The Dallas Stars won on a controversial overtime goal… and there wasn’t even a foot in the crease.
Tyler Seguin’s OT winner came on a play where Calgary goaltender David Rittich claimed goaltender interference.
Benn made contact with Rittich’s right skate, as well as the handle of his stick, as he passed through the crease in pursuit of the puck. Rittich was pulled out of position to his right and Benn was sent sprawling as he made a centering pass to Tyler Seguin in the slot. Rittich appeared to recover as he squared up to Seguin but was beaten high glove side.
“The goalie got square,” Seguin said, “so I didn’t think there was any goalie interference with that.”
Rittich disagreed, citing that he wasn’t able to fully recover on the play.
“He hit me so I was a little bit set, but not 100% ready for anything,” Rittich said. “Everyone saw it — I had a little bit of time, but not the full recovery of the shot. Maybe next time I will lay down for a half an hour.”
Likely adding to Rittich’s frustration was bad giveaway behind the net that led to the game-winner.
“He caused his own problems,” said TSN’s Craig Button. “Jamie Benn goes for the shortest route to the puck and that’s behind David Rittich. He has every right to get there. This is just a really good solid competitive play. I don’t know if you call it incidental contact or not. This is exactly the right call.”
Dallas head coach Jim Montgomery agreed.
“We didn’t have any concern, we thought the goalie had plenty of time to get set,” Montgomery said.
Referee Francis Charron made the initial goal call on the ice, and relayed the result after the review.
“After reviewing the play,” announced Charron, “the call on the ice is confirmed. No goaltender interference. We have a good goal.”
The NHL’s Situation Room automatically reviews all goals in the final minute of regulation and any time in overtime for offside or goaltender interference.
After reviewing all available replays and consulting with the Referee, NHL Hockey Operations determined that the incidental contact between Benn and Rittich did not in itself impair the goaltender from playing his position. According to Rule 78.7, “The standard for overturning the call in the event of a “GOOD GOAL” call on the ice is that the NHL Situation Room (which shall include a former referee in the Officiating Department in the decision-making process), after reviewing any and all available replays and consulting with the Referee who made the original call, determines that the goal on the ice should have been allowed because either: (i) there was no actual contact of any kind initiated by the attacking Player with the goalkeeper; or (ii) the attacking Player was pushed, shoved or fouled by a defending Player causing the attacking Player to come into contact with the goalkeeper; or (iii) the attacking Player’s positioning within the crease did not impair the goalkeeper’s ability to defend his goal and, in fact, had no discernible impact on the play.”
Therefore the original call stands – good goal Dallas Stars.
Flames coach Bill Peters, who called the goal ‘controversial’, spoke carefully after the game, citing the uncertainty of the review process.
“Anytime you go to a review, it’s a little scary, right?
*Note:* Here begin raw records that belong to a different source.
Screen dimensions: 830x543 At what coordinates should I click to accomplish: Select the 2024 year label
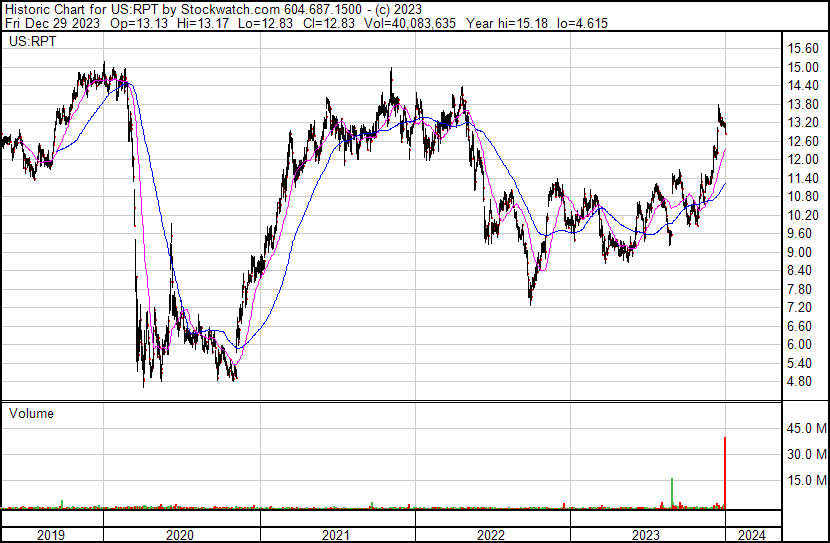click(x=752, y=535)
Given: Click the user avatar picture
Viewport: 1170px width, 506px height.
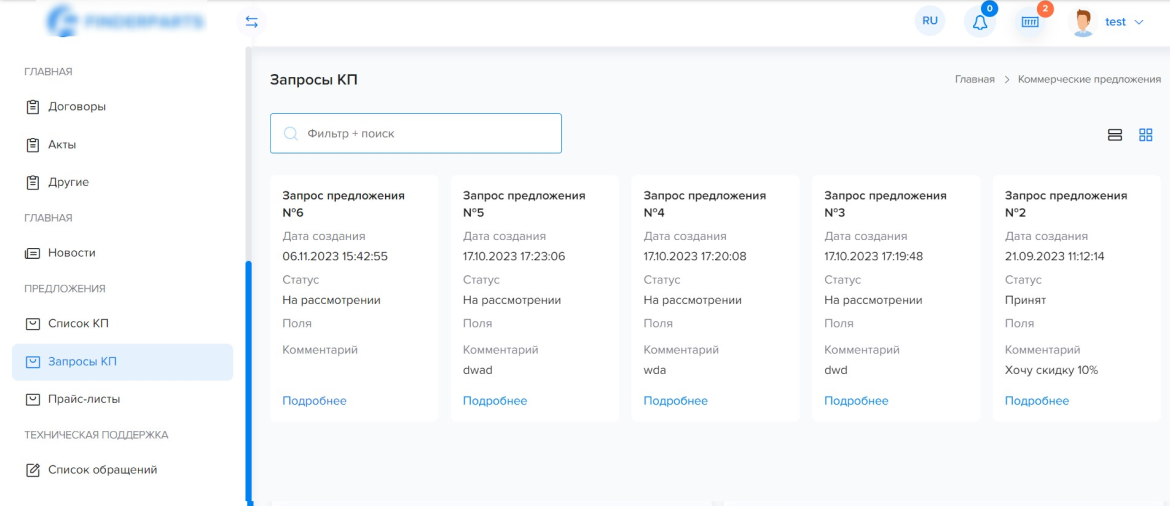Looking at the screenshot, I should (x=1081, y=22).
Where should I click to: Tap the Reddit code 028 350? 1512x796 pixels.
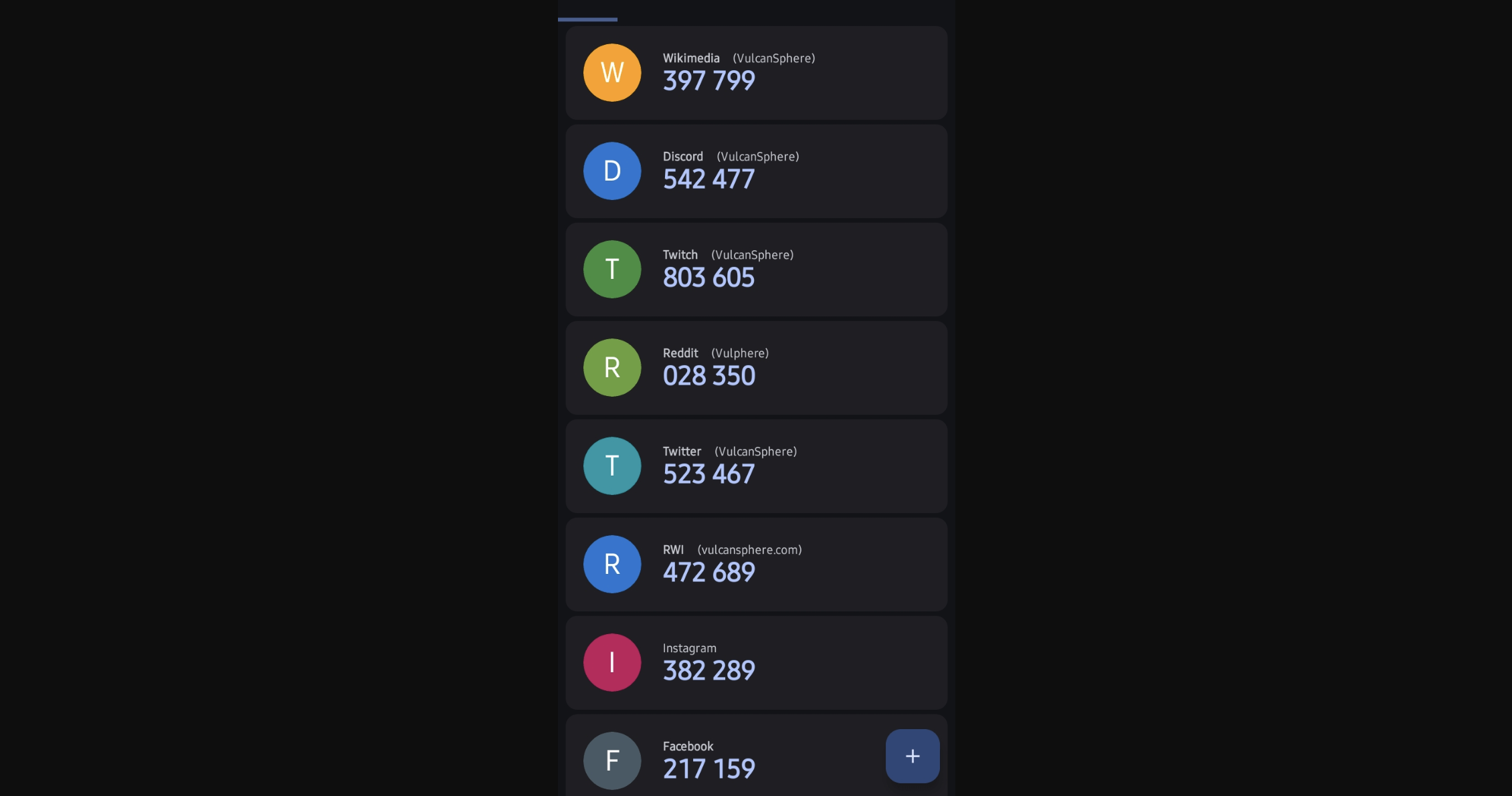(709, 377)

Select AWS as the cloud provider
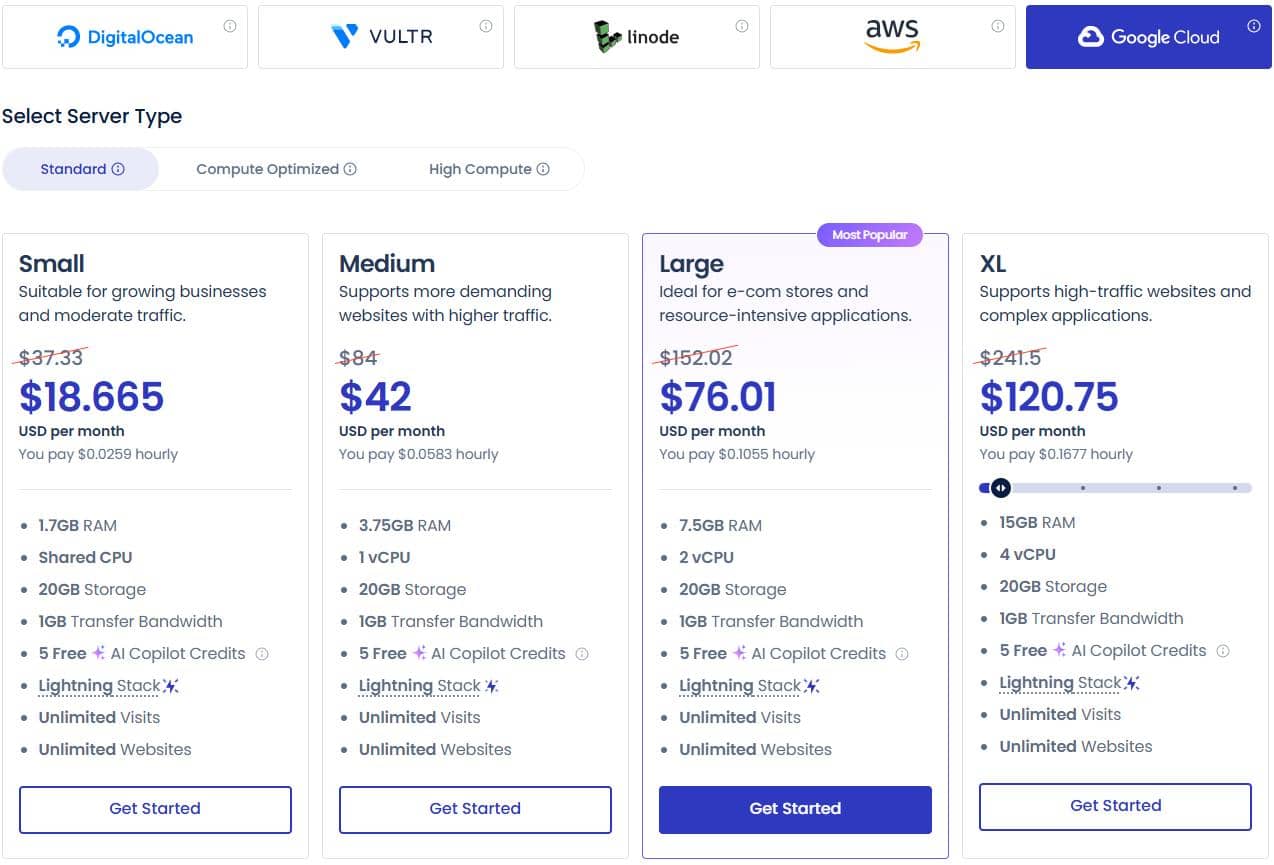coord(891,38)
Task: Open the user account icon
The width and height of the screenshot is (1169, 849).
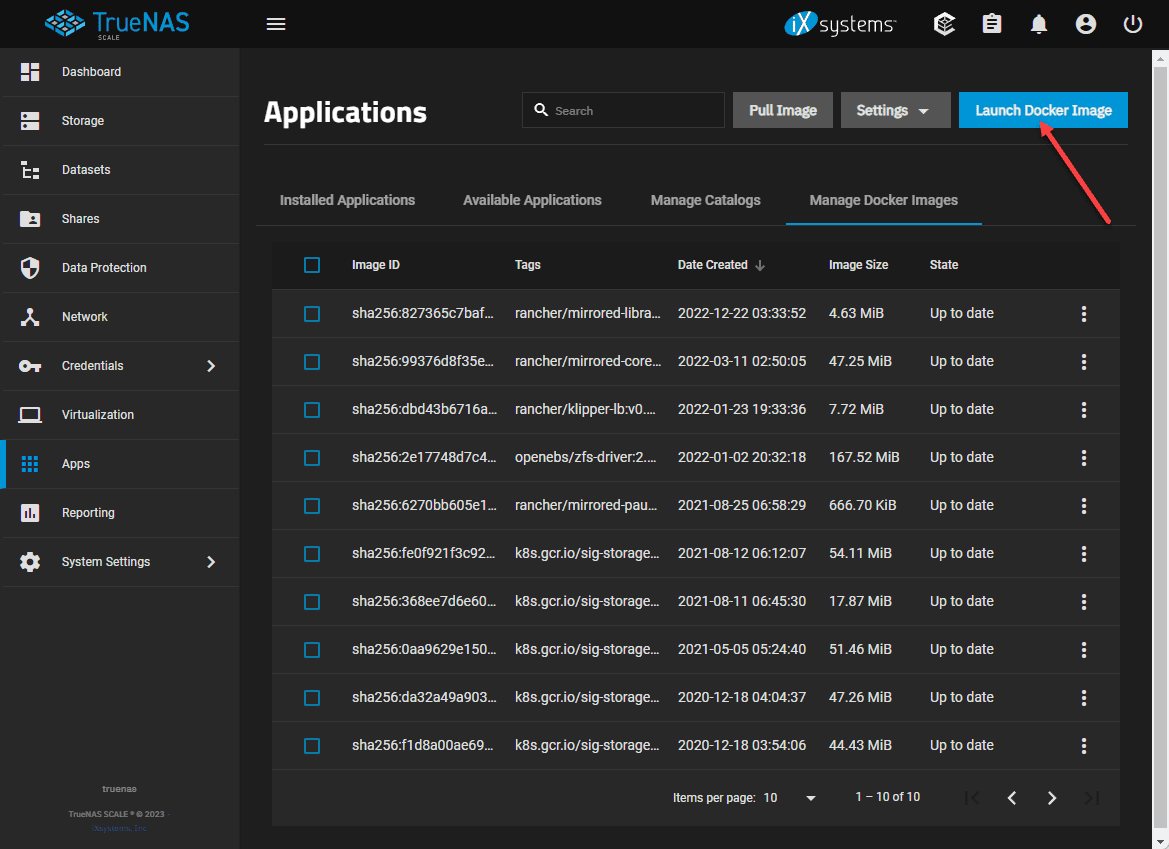Action: pos(1086,24)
You don’t know how it’s going to turn out,” Peters said. “It could have went either way, and you could have agreed with it either way, probably. There’s obvious contact, right? They said there was enough time between the contact and the ability to make the save and get reset on the shot. That’s one you can discuss all night.”
After the official word came down, Rittick smashed his stick, breaking it across the goalpost. He then threw the handle in the direction of the officials, shouting an obscenity in frustration. He skated towards the referees but was directed off the ice by linesman Brian Murphy.
No penalty was assessed to Rittich, though he could’ve been hit with a game misconduct, which may have also led to an automatic suspension.
40.1 Game Misconduct – Any player who deliberately applies physical force in any manner against an official, in any manner attempts to injure an official […] shall receive a game misconduct penalty. In addition, the following (40.2, 40.3, 40.4) disciplinary penalties shall apply.
40.4 Automatic Suspension – Category III – Any player who, by his actions, physically demeans an official or physically threatens an official by (but not limited to) throwing a stick or any other piece of equipment or object at or in the general direction of an official […] shall be suspended for not less than three (3) games.
With no game misconduct call made in the game, the automatic suspension does not apply. That doesn’t mean that Rittich won’t be hearing from the league for his actions.
“It’s always tough when you lose,” said Rittich. “We did some good things, but it’s not enough.”
Calgary’s Sean Monahan concurred.
“Losing sucks, obviously. Losing that way, it’s even worse,” said Monahan.